Os britânicos afirmaram seu poder com vitórias militares sobre França e Alemanha. As guerras passaram, o império passou, mas o sentimento de isolacionismo continua. Isso ajuda a explicar por que os súditos da rainha optaram por sair da União Europeia, numa decisão que contraria a lógica econômica e geopolítica.

O Reino Unido nunca se encantou pelo projeto europeu. Demorou a entrar no mercado comum, esnobou a negociação de tratados e se recusou a trocar a libra pelo euro.
Mesmo em Londres, onde 60% dos eleitores votaram pela permanência, a União Europeia tem menos prestígio que em Paris ou Berlim. A Union Jack é onipresente na capital britânica. A bandeira azul do bloco só tremula em prédios oficiais.

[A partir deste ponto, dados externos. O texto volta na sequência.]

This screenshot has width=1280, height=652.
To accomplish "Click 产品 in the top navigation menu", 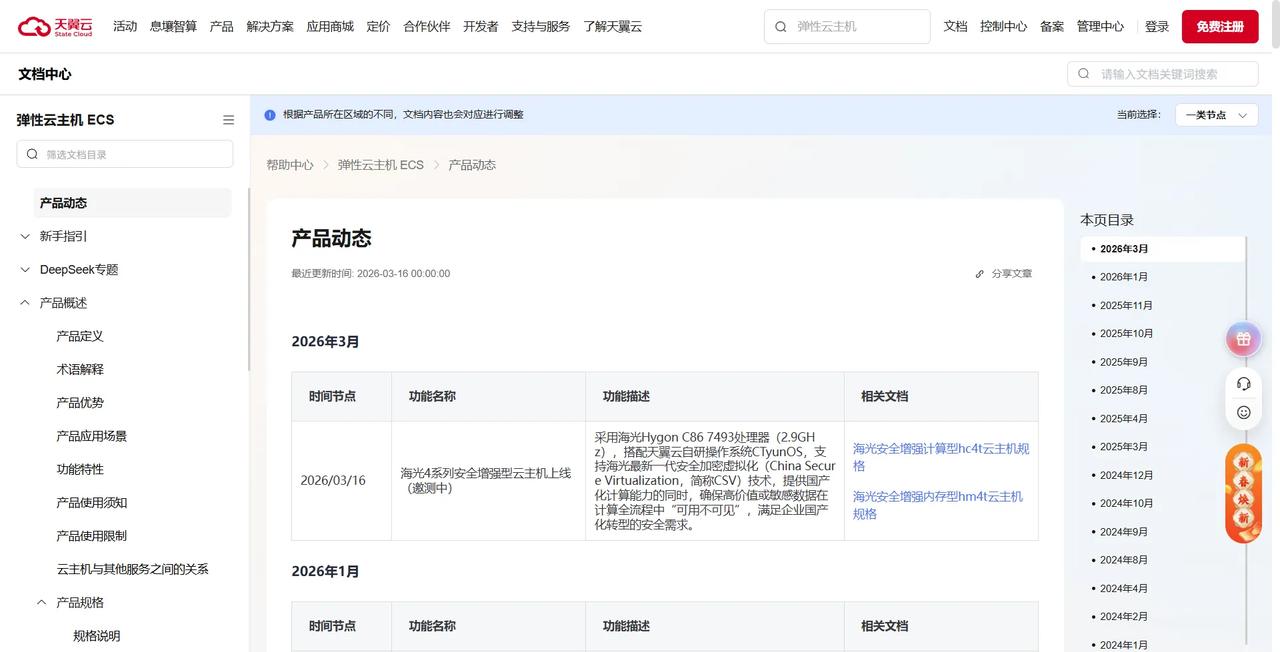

Falar mal da Europa sempre deu voto na ilha. O primeiro-ministro David Cameron pensou nisso quando propôs o plebiscito, em janeiro de 2013. O Partido Conservador buscava um antídoto contra o crescimento do Ukip, sigla nacionalista de direita que aposta no ódio aos imigrantes.

O premiê foi criticado por ceder ao populismo, mas colheu frutos no curto prazo. A ala eurocética do seu partido ficou satisfeita, e ele garantiu a reeleição no ano passado.

Depois de incentivar o discurso da ruptura, o conservador passou a fazer campanha pela permanência no bloco. Faltou combinar com o eleitorado. A alquimia fracassou, e Cameron se tornou a primeira vítima do plebiscito que ele mesmo inventou para permanecer no poder.

A queda do premiê deve servir de exemplo a outros políticos moderados que cedem ao populismo xenófobo para ganhar votos. O britânico se julgou mais esperto que a esperteza, mas agora deve desaparecer como um barco na neblina.